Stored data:
--- START ---

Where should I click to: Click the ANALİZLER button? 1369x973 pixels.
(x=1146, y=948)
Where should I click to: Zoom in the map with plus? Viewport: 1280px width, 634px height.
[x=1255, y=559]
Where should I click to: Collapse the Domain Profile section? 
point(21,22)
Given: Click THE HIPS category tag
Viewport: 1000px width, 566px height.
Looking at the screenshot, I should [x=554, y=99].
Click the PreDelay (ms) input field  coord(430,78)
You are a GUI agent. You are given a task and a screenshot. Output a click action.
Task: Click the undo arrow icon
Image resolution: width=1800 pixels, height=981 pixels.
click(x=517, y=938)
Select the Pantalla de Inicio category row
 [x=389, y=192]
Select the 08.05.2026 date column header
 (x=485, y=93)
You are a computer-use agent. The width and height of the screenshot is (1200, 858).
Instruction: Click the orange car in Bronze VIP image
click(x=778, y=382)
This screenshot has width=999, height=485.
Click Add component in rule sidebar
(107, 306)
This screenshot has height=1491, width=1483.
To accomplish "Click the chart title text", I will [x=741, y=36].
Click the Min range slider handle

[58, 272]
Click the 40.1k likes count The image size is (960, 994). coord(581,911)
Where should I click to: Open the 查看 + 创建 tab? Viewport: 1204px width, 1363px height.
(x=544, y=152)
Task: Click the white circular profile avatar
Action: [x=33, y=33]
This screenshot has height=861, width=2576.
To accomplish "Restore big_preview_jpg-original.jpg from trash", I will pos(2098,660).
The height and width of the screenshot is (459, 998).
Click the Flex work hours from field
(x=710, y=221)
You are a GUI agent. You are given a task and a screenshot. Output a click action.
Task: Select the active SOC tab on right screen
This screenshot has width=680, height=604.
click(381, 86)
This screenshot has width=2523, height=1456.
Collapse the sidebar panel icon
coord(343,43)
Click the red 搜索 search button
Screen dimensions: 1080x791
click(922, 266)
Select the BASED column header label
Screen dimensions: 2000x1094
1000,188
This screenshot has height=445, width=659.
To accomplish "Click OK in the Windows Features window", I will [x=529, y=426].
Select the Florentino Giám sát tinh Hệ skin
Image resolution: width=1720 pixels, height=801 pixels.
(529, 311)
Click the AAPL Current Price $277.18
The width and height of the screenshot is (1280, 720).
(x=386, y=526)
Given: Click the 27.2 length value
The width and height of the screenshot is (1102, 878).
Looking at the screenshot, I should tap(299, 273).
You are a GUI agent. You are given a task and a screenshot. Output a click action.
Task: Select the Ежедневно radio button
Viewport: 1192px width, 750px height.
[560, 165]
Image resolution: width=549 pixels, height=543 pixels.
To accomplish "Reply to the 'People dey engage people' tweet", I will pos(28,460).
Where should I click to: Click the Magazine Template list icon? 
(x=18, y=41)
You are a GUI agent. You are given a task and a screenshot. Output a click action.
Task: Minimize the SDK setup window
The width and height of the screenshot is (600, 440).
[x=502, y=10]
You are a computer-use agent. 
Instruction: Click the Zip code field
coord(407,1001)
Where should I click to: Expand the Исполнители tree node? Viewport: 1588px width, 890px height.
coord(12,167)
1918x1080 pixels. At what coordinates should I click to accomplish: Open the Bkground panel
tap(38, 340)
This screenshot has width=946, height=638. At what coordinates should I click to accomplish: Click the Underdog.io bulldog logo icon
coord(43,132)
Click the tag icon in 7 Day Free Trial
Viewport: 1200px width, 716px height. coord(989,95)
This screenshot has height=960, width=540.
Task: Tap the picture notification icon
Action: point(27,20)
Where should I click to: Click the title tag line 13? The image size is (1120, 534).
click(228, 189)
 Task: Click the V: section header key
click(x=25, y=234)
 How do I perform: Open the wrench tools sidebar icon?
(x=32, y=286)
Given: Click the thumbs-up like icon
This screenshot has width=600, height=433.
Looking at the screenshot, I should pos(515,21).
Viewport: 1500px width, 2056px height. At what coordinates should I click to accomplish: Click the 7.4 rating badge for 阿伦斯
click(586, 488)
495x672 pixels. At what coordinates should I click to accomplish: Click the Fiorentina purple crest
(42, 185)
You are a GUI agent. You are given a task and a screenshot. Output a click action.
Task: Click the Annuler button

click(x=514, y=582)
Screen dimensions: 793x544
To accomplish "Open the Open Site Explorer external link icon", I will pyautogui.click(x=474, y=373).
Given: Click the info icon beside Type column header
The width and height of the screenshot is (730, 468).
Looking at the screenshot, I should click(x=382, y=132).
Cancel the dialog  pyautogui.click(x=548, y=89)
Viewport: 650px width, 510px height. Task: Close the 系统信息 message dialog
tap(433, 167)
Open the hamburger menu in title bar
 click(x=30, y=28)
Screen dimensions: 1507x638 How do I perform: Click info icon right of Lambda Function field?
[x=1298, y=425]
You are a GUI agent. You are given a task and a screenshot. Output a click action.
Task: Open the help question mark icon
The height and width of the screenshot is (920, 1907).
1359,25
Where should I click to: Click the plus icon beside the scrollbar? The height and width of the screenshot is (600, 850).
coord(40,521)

--- END ---

ABOUT THIS TASK: Restate the whole set of entries exactly.

TASK RESPONSE:
Where should I click to: Click the ANALİZLER button? 1369x973 pixels.
(x=1146, y=948)
Where should I click to: Zoom in the map with plus? Viewport: 1280px width, 634px height.
[x=1255, y=559]
Where should I click to: Collapse the Domain Profile section? 
point(21,22)
Given: Click THE HIPS category tag
Viewport: 1000px width, 566px height.
Looking at the screenshot, I should [x=554, y=99].
Click the PreDelay (ms) input field  coord(430,78)
You are a GUI agent. You are given a task and a screenshot. Output a click action.
Task: Click the undo arrow icon
Image resolution: width=1800 pixels, height=981 pixels.
click(x=517, y=938)
Select the Pantalla de Inicio category row
 [x=389, y=192]
Select the 08.05.2026 date column header
 (x=485, y=93)
You are a computer-use agent. The width and height of the screenshot is (1200, 858).
Instruction: Click the orange car in Bronze VIP image
click(x=778, y=382)
This screenshot has width=999, height=485.
Click Add component in rule sidebar
(107, 306)
This screenshot has height=1491, width=1483.
To accomplish "Click the chart title text", I will [x=741, y=36].
Click the Min range slider handle

[58, 272]
Click the 40.1k likes count The image size is (960, 994). coord(581,911)
Where should I click to: Open the 查看 + 创建 tab? Viewport: 1204px width, 1363px height.
(x=544, y=152)
Task: Click the white circular profile avatar
Action: [x=33, y=33]
This screenshot has height=861, width=2576.
To accomplish "Restore big_preview_jpg-original.jpg from trash", I will pos(2098,660).
The height and width of the screenshot is (459, 998).
Click the Flex work hours from field
(x=710, y=221)
You are a GUI agent. You are given a task and a screenshot. Output a click action.
Task: Select the active SOC tab on right screen
This screenshot has width=680, height=604.
click(381, 86)
This screenshot has width=2523, height=1456.
Collapse the sidebar panel icon
coord(343,43)
Click the red 搜索 search button
Screen dimensions: 1080x791
click(922, 266)
Select the BASED column header label
Screen dimensions: 2000x1094
1000,188
This screenshot has height=445, width=659.
To accomplish "Click OK in the Windows Features window", I will [x=529, y=426].
Select the Florentino Giám sát tinh Hệ skin
Image resolution: width=1720 pixels, height=801 pixels.
(529, 311)
Click the AAPL Current Price $277.18
The width and height of the screenshot is (1280, 720).
(x=386, y=526)
Given: Click the 27.2 length value
The width and height of the screenshot is (1102, 878).
Looking at the screenshot, I should tap(299, 273).
You are a GUI agent. You are given a task and a screenshot. Output a click action.
Task: Select the Ежедневно radio button
Viewport: 1192px width, 750px height.
[560, 165]
Image resolution: width=549 pixels, height=543 pixels.
To accomplish "Reply to the 'People dey engage people' tweet", I will pos(28,460).
Where should I click to: Click the Magazine Template list icon? 
(x=18, y=41)
You are a GUI agent. You are given a task and a screenshot. Output a click action.
Task: Minimize the SDK setup window
The width and height of the screenshot is (600, 440).
[x=502, y=10]
You are a computer-use agent. 
Instruction: Click the Zip code field
coord(407,1001)
Where should I click to: Expand the Исполнители tree node? Viewport: 1588px width, 890px height.
coord(12,167)
1918x1080 pixels. At what coordinates should I click to accomplish: Open the Bkground panel
tap(38, 340)
This screenshot has width=946, height=638. At what coordinates should I click to accomplish: Click the Underdog.io bulldog logo icon
coord(43,132)
Click the tag icon in 7 Day Free Trial
Viewport: 1200px width, 716px height. coord(989,95)
This screenshot has height=960, width=540.
Task: Tap the picture notification icon
Action: point(27,20)
Where should I click to: Click the title tag line 13? The image size is (1120, 534).
click(228, 189)
 Task: Click the V: section header key
click(x=25, y=234)
 How do I perform: Open the wrench tools sidebar icon?
(x=32, y=286)
Given: Click the thumbs-up like icon
This screenshot has width=600, height=433.
Looking at the screenshot, I should pos(515,21).
Viewport: 1500px width, 2056px height. At what coordinates should I click to accomplish: Click the 7.4 rating badge for 阿伦斯
click(586, 488)
495x672 pixels. At what coordinates should I click to accomplish: Click the Fiorentina purple crest
(42, 185)
You are a GUI agent. You are given a task and a screenshot. Output a click action.
Task: Click the Annuler button

click(x=514, y=582)
Screen dimensions: 793x544
To accomplish "Open the Open Site Explorer external link icon", I will pyautogui.click(x=474, y=373).
Given: Click the info icon beside Type column header
The width and height of the screenshot is (730, 468).
Looking at the screenshot, I should click(x=382, y=132).
Cancel the dialog  pyautogui.click(x=548, y=89)
Viewport: 650px width, 510px height. Task: Close the 系统信息 message dialog
tap(433, 167)
Open the hamburger menu in title bar
 click(x=30, y=28)
Screen dimensions: 1507x638 How do I perform: Click info icon right of Lambda Function field?
[x=1298, y=425]
You are a GUI agent. You are given a task and a screenshot. Output a click action.
Task: Open the help question mark icon
The height and width of the screenshot is (920, 1907).
1359,25
Where should I click to: Click the plus icon beside the scrollbar? The height and width of the screenshot is (600, 850).
coord(40,521)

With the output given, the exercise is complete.